**TASKS TO CARRY OUT:**
a. Using the repository structure, explain what the bin/ directory is for.
b. Transcribe the repository structure between "Repository Structure" and "(e.g., Asymmetric Loss)", inclusive.

**SOURCE TEXT:**
>> Begin

Repository Structure

glydentify_public/
├── src/                  # Core package source code
│   ├── model.py          # GTDonorPredictor model definition
│   ├── dataset.py        # Dataset loading and processing
│   ├── trainer.py        # Training and evaluation logic
│   ├── losses.py         # Custom loss functions (e.g., Asymmetric Loss)
│   └── utils.py          # Utility functions (including foldseek utils)
├── scripts/              # Executable scripts
│   ├── train.py          # Main training script
│   ├── inference.py      # Inference on a folder of PDB/CIF files
│   └── annotate.py       # Annotate structures with attention weights
├── data/                 # Datasets (e.g., gta/train.csv, gtb/test.csv)
├── checkpoints/          # Model checkpoints (e.g., saprot_unimol/gta/)
├── bin/                  # Directory for external binaries (Focus is on Foldseek)

>> End

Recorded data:

>> Begin

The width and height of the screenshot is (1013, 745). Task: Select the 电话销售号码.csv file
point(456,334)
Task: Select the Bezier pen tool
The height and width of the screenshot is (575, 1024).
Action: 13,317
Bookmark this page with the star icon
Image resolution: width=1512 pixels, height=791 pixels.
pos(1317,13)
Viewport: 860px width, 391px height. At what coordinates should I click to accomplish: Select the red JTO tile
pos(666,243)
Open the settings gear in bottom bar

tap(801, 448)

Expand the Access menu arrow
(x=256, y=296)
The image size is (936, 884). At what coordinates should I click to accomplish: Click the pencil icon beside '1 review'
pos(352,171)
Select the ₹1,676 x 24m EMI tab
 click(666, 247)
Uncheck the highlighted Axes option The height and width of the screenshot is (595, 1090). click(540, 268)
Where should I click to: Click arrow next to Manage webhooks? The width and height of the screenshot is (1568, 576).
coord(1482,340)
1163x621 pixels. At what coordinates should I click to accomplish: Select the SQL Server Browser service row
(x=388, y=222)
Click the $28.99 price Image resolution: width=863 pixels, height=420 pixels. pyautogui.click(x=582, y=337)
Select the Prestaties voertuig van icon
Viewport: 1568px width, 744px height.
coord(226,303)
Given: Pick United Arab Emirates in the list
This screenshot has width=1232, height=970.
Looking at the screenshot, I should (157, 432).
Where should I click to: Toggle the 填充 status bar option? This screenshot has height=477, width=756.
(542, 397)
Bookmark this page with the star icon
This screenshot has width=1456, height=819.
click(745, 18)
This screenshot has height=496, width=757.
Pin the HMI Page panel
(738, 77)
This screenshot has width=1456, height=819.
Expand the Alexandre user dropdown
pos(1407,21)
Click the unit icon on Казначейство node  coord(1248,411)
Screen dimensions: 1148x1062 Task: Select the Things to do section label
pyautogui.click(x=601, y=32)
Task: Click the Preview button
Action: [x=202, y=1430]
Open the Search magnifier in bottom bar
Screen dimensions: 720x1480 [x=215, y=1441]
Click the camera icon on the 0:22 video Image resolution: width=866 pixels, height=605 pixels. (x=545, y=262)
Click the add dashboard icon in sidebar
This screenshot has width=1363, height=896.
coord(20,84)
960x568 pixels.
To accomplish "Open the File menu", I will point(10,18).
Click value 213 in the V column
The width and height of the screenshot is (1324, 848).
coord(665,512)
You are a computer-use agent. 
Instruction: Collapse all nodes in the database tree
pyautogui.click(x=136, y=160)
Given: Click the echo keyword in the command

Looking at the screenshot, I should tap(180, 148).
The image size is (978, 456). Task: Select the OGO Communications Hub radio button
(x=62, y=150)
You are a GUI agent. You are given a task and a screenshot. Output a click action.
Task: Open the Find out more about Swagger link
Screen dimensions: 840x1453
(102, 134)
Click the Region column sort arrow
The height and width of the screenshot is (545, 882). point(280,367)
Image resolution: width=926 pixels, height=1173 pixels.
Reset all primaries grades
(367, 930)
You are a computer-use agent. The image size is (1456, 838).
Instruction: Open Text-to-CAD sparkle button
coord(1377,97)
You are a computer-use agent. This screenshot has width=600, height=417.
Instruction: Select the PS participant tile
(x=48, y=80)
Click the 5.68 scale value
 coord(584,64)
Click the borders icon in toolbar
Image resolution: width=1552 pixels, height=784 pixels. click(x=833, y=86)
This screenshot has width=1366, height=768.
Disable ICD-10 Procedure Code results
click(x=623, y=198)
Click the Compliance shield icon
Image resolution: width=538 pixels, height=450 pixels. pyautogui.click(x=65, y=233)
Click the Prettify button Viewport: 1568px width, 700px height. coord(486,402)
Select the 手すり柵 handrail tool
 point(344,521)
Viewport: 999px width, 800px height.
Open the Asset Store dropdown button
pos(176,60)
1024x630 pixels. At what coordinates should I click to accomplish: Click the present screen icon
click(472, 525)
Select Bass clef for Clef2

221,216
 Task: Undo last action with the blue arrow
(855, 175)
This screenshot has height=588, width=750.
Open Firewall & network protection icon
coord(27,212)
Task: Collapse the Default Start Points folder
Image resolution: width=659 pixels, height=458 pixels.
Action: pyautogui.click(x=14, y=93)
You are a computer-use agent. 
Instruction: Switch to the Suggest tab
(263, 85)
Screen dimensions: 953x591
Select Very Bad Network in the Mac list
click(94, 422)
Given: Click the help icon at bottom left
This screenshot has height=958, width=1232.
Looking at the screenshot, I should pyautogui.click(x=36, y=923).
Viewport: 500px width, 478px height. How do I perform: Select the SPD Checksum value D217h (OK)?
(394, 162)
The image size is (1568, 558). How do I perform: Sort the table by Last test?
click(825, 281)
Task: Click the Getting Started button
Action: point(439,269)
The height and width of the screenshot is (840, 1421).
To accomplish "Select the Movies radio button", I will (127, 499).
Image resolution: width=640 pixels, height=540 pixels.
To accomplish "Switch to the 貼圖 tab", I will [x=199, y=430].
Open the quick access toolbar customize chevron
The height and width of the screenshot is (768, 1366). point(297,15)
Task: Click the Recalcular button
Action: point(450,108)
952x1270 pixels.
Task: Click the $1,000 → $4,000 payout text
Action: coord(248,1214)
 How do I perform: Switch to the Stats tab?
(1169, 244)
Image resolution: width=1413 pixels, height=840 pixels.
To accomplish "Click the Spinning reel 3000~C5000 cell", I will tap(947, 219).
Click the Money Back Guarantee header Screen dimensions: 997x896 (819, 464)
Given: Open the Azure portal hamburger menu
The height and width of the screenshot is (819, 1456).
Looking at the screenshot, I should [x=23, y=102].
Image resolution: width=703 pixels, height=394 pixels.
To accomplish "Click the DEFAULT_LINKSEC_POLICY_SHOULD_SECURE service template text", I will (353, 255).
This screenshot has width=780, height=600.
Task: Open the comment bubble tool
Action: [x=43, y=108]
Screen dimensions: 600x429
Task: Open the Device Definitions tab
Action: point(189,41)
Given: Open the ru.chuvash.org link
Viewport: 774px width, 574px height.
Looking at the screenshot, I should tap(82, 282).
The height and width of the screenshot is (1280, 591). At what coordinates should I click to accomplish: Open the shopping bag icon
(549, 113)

>> End

**IN RESPONSE:**
a. The bin/ directory holds external binaries, and its main focus is Foldseek.

b.
Repository Structure

glydentify_public/
├── src/                  # Core package source code
│   ├── model.py          # GTDonorPredictor model definition
│   ├── dataset.py        # Dataset loading and processing
│   ├── trainer.py        # Training and evaluation logic
│   ├── losses.py         # Custom loss functions (e.g., Asymmetric Loss)